Bei einem Treffen mit Tim Jodat bin ich von ihm im Auftrag der Gemeindeleitung wiederum angesprochen worden. Ich habe zunächst zugehört, dann hingehört und eher zum Nein tendiert! Unsere Absprache war, dass ich zum Treffen am 6. Juni 2019 eine Aussage treffen sollte und wollte.

Meine Frau und ich haben diese Anfrage im Gespräch miteinander und im Gebet bewegt. Mir ist es wichtig, dass Helga bereit ist, diese Entscheidung mit all den Auswirkungen…  mitzutragen. Wir tendierten eher zum Nein!

Am Morgen des 6. Juni 2019 haben wir in dem täglichen Lesungstext Philipper 2, 12-18 folgenden Vers gelesen: „Tut alles ohne Murren und langes Hin- und Herreden!“ Dazu einige Gedanken eines Auslegers, die uns erwischt haben! „Warum soll ich das machen? Ich war ja erst gestern dran! Heute müsste XY das mal machen!“ „Es kommt nicht auf das Tun an sich an, sondern auf die Herzenshaltung, mit der wir etwas tun.“ „Ich tue es, weil ich ein Zeugnis sein will und weil die Kirche oder die Gemeinde ein gepflegter Ort sein soll, wo Leute gerne hinkommen. Ich tue es nicht unbedingt, weil mir das Spaß macht oder ich gerade Lust dazu habe. Nichts gegen Spaß und Freude an der Arbeit! Aber das soll nicht die Triebfeder meines Handelns sein. Wagen Sie es doch einmal! Melden Sie sich für eine Aufgabe, die keiner tun will – und warten Sie ab, was passiert!“ usw…

Und die Tage vorher fand ich in den Losungen und Lehrtexten Verse, die mich sehr ermutigten!

So – das hatte uns voll erwischt. Wir haben das als Einladung verstanden, unserem Vater zu vertrauen; denn ich habe nach wie vor hohen Respekt vor dieser Aufgabe, verbunden mit Angst vor Überforderungen und vielen Frusterlebnissen…. Aber wir haben zugesagt!

Eine Zusage mit Rahmenbedingungen:

  • Zeitlich zunächst für ein Jahr; danach Rückblick und neue Entscheidung wie es weitergeht
  • Aufbau eines Teams: verbindliche Mitarbeit zu bestimmten Aufgaben, die gemeinsam im Team definiert, beschrieben und festgelegt werden
  • Zeitliche Begrenzung gilt auch für die Teammitglieder
  • Teammitglieder werden über BL berufen
  • Der BL ist nicht allein der praktisch Ausführende
  • BL Aufgaben sind: Teambildung, Coaching, Organisation, Ermutigung, Schutz des Teams nach außen, Klärungen der Anfragen, Netzwerken innerhalb der Bereiche, zur Gemeindeleitung (GL) und zur Stiftung FeGN, an der Vision der Gemeinde und der GL mitzuarbeiten und im Bereich „Haus und Hof“ umzusetzen, Co-Leiter ausbilden, u.a.m.??
  • BL kann auch unter bestimmten Umständen kurzfristig aussteigen; er hat dazu die Freiheit.
  • Mögliches Ziel: Nach einem Jahr Übergabe der Leitung an den Co-Leiter?
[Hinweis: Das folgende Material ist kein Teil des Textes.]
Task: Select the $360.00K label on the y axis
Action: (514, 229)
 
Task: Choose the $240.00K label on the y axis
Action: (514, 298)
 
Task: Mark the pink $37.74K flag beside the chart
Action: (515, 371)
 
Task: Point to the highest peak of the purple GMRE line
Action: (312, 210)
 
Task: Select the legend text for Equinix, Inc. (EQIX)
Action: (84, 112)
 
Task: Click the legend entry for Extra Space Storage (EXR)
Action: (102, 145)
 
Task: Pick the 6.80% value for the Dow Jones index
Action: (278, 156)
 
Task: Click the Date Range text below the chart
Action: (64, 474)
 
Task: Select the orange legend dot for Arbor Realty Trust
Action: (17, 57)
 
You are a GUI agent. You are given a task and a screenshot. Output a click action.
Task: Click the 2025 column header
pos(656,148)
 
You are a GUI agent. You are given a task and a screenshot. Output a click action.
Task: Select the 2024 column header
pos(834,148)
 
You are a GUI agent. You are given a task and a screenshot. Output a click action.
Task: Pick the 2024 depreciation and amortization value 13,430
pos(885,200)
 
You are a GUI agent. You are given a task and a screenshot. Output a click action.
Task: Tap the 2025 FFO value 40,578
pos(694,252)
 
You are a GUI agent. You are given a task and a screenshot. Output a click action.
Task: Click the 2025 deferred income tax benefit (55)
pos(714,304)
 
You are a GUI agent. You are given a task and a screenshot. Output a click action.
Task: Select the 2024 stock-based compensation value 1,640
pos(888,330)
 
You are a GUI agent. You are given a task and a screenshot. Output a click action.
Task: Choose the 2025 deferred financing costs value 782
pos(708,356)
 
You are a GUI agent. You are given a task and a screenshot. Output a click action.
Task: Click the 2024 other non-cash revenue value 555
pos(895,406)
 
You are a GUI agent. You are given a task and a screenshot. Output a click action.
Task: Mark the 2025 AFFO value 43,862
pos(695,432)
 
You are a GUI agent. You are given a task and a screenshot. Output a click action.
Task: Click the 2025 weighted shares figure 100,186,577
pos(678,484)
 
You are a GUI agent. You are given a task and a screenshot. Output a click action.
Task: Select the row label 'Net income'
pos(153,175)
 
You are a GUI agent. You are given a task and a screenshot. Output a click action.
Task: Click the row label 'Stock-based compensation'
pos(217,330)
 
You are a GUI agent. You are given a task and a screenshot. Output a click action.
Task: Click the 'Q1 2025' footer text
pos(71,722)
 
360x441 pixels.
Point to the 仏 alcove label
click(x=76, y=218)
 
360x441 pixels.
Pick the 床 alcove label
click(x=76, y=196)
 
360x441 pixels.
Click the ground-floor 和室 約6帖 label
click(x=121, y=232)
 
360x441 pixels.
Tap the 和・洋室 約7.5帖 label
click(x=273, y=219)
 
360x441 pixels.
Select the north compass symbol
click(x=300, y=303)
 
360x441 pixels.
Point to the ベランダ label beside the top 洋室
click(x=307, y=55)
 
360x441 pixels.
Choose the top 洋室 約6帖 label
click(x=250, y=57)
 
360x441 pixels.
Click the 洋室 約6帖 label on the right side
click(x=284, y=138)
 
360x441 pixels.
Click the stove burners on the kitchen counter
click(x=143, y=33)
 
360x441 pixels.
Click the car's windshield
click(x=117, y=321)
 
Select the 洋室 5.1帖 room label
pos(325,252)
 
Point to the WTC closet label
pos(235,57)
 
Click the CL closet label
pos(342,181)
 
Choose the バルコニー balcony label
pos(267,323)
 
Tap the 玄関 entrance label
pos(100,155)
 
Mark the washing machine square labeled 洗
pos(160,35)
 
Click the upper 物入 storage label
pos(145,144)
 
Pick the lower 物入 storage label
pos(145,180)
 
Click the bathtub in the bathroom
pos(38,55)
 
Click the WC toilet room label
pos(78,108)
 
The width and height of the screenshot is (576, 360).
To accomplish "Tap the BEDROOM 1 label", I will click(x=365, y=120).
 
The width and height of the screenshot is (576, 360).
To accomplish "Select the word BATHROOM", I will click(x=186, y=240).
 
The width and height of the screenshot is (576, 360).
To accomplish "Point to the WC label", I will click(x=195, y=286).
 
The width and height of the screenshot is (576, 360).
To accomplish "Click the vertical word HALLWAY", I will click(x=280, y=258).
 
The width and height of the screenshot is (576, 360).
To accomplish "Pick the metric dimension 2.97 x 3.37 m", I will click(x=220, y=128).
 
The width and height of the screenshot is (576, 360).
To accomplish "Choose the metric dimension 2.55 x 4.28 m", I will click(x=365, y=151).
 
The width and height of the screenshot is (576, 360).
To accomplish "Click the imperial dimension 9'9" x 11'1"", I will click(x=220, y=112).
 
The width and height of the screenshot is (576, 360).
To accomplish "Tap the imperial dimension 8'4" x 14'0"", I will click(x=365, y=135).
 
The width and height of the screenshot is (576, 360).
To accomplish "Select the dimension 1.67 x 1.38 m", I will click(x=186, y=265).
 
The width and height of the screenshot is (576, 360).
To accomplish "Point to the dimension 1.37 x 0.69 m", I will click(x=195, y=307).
Diese Aufgabe kann nur gemeinsam ausgefüllt werden. Gemeinsam in einem Team und mit der Bereitwilligkeit der gesamten Gemeinde, um „Haus und Hof“ zu einem gepflegten Ort zu gestalten, wo Leute gerne hinkommen. Dieses Ziel wird vornehmlich mit unserer entsprechenden Herzenshaltung erreichbar sein.

Dazu lade ich ein:
1. gemeinsam mit dieser Herzenshaltung und den genannten Rahmenbedingungen unterwegs zu sein: „ich baue mit an der Gemeinde Jesu“ und
2. meldet euch bei mir und übernehmt im Team eine entsprechende Aufgabe!